Selene responded to perceived hierarchy shifts quickly.
But that was not what concerned me.
I looked back toward the courtyard.
She was still there.
Standing.
Visible.
Unaware of how many different systems had already begun adjusting around her existence.
That was the problem.
She did not understand what she had entered.
Black Throne Academy was not designed for outsiders.

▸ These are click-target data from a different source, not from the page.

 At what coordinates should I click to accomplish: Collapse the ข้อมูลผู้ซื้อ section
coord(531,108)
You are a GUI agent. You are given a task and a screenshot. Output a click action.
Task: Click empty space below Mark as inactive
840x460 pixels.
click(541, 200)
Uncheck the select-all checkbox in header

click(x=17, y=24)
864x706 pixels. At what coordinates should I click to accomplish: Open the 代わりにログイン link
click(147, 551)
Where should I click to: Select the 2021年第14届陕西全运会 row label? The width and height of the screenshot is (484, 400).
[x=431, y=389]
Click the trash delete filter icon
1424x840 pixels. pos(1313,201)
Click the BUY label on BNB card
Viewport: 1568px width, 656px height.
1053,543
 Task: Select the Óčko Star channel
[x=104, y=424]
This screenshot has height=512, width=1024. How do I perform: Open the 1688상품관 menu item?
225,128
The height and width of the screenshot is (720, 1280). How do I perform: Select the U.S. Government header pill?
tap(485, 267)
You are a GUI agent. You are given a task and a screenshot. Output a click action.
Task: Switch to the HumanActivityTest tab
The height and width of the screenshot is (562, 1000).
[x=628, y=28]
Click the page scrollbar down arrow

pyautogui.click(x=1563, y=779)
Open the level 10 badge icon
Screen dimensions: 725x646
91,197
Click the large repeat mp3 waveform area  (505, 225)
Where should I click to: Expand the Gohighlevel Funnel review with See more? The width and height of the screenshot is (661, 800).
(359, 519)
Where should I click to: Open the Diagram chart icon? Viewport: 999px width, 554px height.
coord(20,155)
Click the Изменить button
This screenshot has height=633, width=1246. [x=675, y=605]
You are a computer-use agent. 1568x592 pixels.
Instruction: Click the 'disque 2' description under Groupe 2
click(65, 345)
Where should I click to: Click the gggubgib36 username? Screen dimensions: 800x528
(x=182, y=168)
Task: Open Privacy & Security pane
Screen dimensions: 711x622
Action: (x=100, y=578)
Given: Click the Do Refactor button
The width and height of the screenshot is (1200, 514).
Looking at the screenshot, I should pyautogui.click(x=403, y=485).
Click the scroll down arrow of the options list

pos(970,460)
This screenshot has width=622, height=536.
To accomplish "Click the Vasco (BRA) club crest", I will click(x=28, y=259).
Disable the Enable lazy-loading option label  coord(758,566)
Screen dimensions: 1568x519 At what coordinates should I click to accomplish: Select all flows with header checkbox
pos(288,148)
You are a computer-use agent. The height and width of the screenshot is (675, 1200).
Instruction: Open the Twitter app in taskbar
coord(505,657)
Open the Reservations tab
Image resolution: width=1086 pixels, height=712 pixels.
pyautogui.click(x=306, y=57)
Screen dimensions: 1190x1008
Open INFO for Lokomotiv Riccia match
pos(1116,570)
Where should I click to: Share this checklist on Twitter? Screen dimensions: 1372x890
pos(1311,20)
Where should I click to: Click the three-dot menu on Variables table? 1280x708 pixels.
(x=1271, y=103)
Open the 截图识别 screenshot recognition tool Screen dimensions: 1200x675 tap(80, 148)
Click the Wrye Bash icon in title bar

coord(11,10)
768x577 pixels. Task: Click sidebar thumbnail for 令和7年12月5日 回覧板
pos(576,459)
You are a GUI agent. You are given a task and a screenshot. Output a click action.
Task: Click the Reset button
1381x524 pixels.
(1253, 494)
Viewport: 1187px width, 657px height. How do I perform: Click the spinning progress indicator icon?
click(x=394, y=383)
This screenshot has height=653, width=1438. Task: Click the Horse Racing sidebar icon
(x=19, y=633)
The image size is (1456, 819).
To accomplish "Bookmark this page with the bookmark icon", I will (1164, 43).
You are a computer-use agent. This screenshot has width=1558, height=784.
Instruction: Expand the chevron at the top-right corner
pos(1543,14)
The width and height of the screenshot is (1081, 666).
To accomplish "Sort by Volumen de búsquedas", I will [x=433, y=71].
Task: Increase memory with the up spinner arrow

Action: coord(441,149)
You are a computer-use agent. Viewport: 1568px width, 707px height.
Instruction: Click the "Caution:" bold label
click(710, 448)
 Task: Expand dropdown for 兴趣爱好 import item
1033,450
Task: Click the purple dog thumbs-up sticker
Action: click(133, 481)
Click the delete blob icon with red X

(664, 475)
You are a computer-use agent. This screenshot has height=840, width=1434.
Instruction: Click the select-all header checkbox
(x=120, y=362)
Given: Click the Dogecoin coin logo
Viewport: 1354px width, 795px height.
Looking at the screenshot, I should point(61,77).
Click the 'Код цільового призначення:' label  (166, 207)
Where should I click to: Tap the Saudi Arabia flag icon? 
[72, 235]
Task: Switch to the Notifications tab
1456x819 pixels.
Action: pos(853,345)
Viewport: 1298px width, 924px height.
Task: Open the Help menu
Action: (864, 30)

It absorbed or removed them.
There was no third outcome.
And yet she was still there.
Still walking through it like she had not yet been classified.
That would not last.
Ronan spoke again, quieter this time.
“What do you want done about her?”
A direct question.
I did not answer immediately.
Because the correct answer was already clear.
Removal was standard.
Containment was unnecessary.
Observation was inefficient.
And yet—
I did not issue any of those orders.
Instead, I said something else.
“Increase surveillance,” I said.
Ronan blinked once.
“That’s all?”
“For now.”
He hesitated, then nodded.
“Yes, Kael.”
He left.
I remained on the balcony.
Watching.
Below, she moved through the courtyard again.
Unaware.
Uninformed.
Still standing in a system that would eventually define her whether she accepted it or not.
The academy did not tolerate anomalies.
It adapted them.
Or erase them.
And somewhere in that process—
Something about her had already changed how I was observing everything else.
That was the part I did not like.
Because in Black Throne Academy…
Attention was never neutral.
It always meant impact.
And impact always meant consequence.